= Duality of structure =

Key concept of structuration theory

Duality of structure is one of Anthony Giddens' coined phrases and main propositions in his explanation of structuration theory.

==Description==
The basis of the duality lies in the relationship the agency has with the structure. In the duality, the agency has much more influence on its lived environment than past structuralist theory had granted. The key to Giddens' explanation is his focus on the knowledgeability of the agent and the fact that the agency cannot exist or be analysed separately from its structure. They can only exist as a duality. The structural properties which he calls modalities help illustrate the dimensions of the duality.

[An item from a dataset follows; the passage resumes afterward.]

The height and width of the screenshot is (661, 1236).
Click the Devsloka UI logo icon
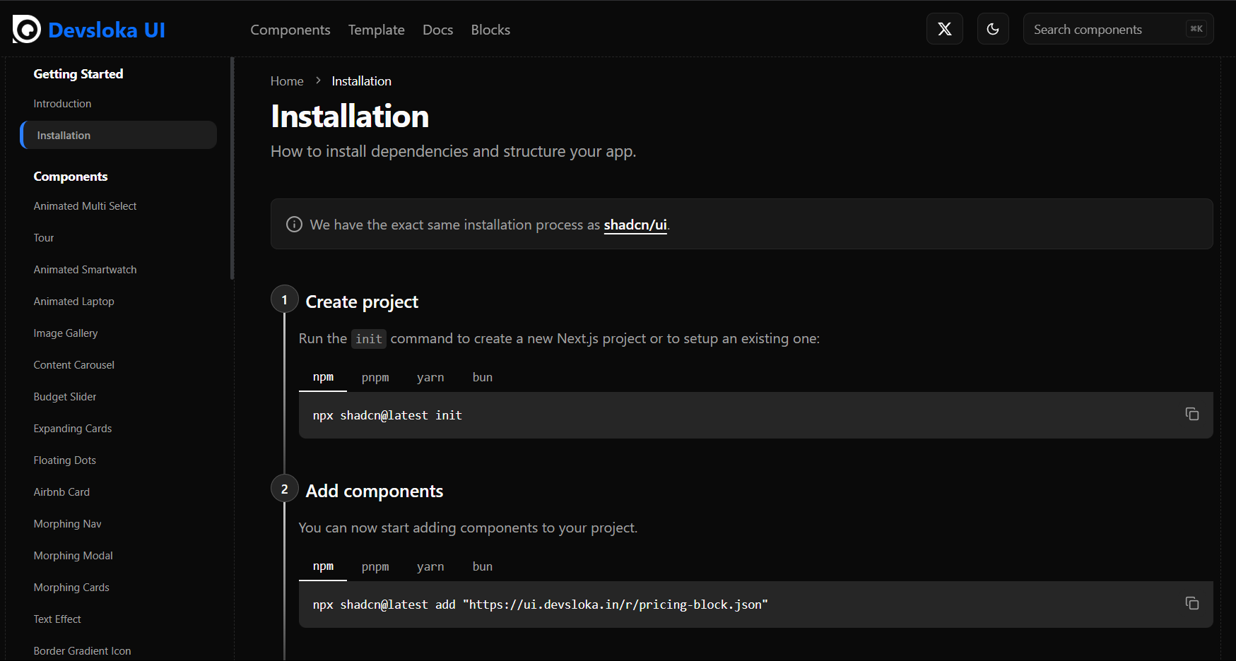(x=25, y=29)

"By the duality of structure I mean that the structural properties of social systems are both the medium and the outcome of the practices that constitute those systems."

The structure has both rules and resources or constraints and enabling qualities. Language is often used to exemplify these modalities. The system of interaction includes in itself "rules" of the language such as syntax but also leaves room for interpretations or the creation of completely new words. The system of interaction is responsible for maintaining a certain standard of consistency in order for the language to make sense to both the speaker and the interpreter. At the same time, the completeness of the language can always be manipulated and changed through interaction by the agent.

The phrase is used in Chomsky by John Lyons to illustrate the differences between human and animal communication. It is described there as "two levels of grammatical structure." The first being syntactic and the second being phonemes.